Throughout, Stone and Plemons deliver performances that anchor the chaos. Stone, in her fourth collaboration with Lanthimos (including her Oscar-winning turn in Poor Things), brings both vulnerability and menace to Michelle. Plemons, meanwhile, embodies the modern conspiracy theorist—equal parts pathetic and terrifying. Their dynamic is a masterclass in psychological tension.
Despite its relentless bleakness, Bugonia is a film that rewards the attentive viewer. Its dark humor is razor-sharp, its social commentary unflinching. Lanthimos’ artistry lies in his ability to make audiences laugh and squirm in equal measure, often in the same scene. As US Magazine points out, the film’s ambiguous ending leaves just enough room for doubt: is Teddy’s worldview delusional, or is Michelle truly not what she seems?

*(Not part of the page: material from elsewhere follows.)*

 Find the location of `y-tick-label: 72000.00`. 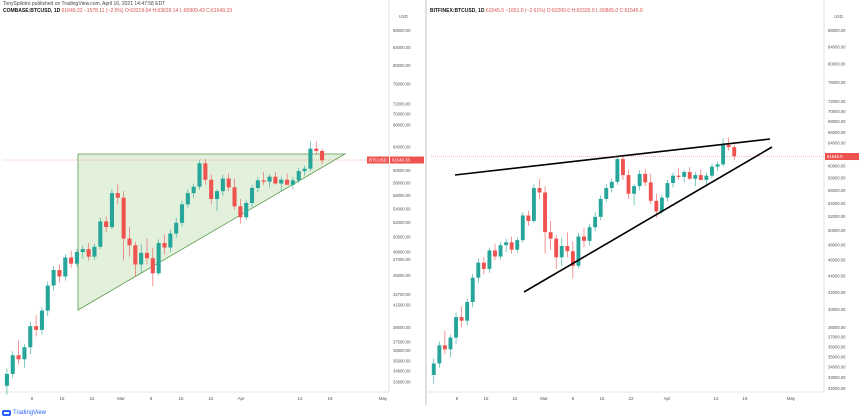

For those willing to engage with its challenging themes and abrasive style, Bugonia stands as one of the year’s most distinctive cinematic experiences. It’s a film that refuses easy answers, demanding viewers confront the absurdities and horrors of modern existence head-on. Whether you find it hilarious or harrowing, Lanthimos ensures you won’t soon forget it.
In the end, Bugonia is less a warning than a dare—a provocation for audiences to reckon with the darkness both on screen and within themselves. Lanthimos may not offer redemption, but he does offer a mirror, cracked and unflinching. Sometimes, facing that reflection is the most unsettling experience of all.